[Saved data entries]
---
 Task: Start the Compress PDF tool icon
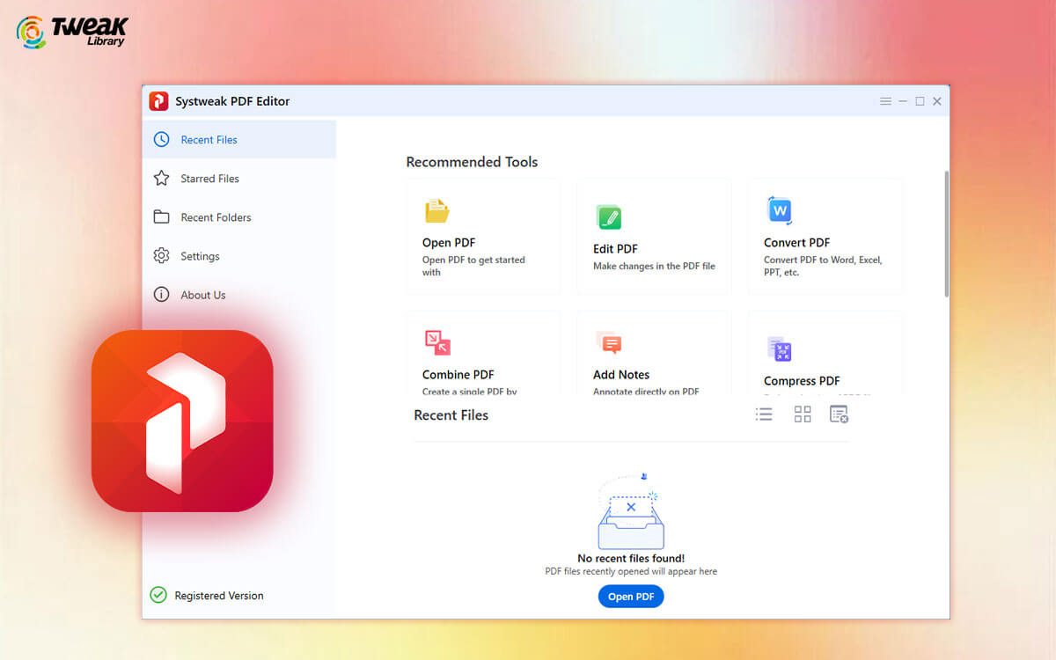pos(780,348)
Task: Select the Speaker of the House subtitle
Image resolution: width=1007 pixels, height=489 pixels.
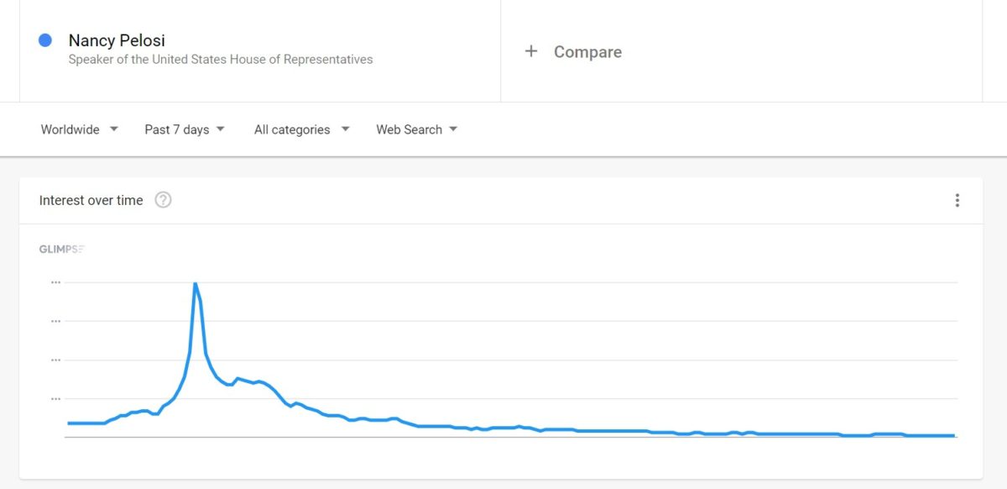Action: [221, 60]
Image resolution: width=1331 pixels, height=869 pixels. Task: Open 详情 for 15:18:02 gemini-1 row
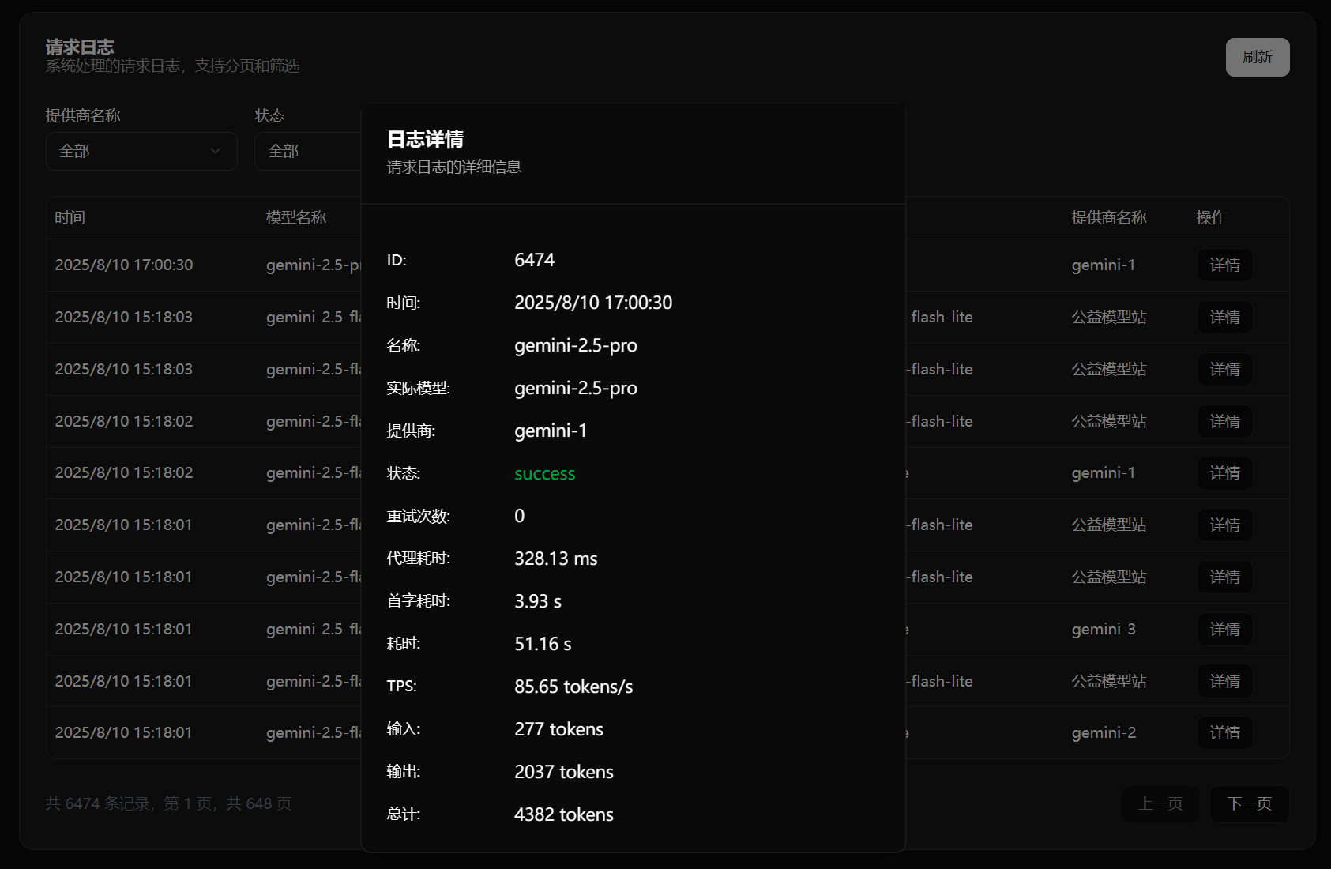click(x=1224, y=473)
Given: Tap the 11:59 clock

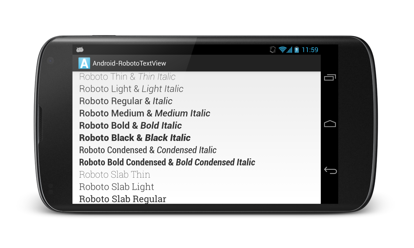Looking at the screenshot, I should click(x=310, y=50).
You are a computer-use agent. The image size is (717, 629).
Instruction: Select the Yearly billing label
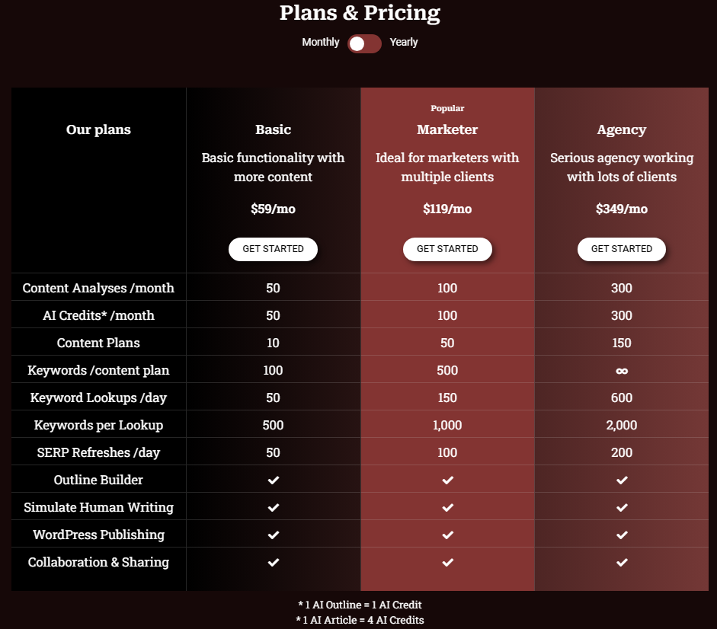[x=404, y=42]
---
The result should be a verbatim copy of the data, free of pictures.

 Task: Start the Compress PDF tool icon
pos(780,348)
Task: Select the Speaker of the House subtitle
Image resolution: width=1007 pixels, height=489 pixels.
Action: [221, 60]
Image resolution: width=1331 pixels, height=869 pixels. Task: Open 详情 for 15:18:02 gemini-1 row
click(x=1224, y=473)
Given: Tap the 11:59 clock

Looking at the screenshot, I should click(x=310, y=50).
You are a computer-use agent. The image size is (717, 629).
Instruction: Select the Yearly billing label
[x=404, y=42]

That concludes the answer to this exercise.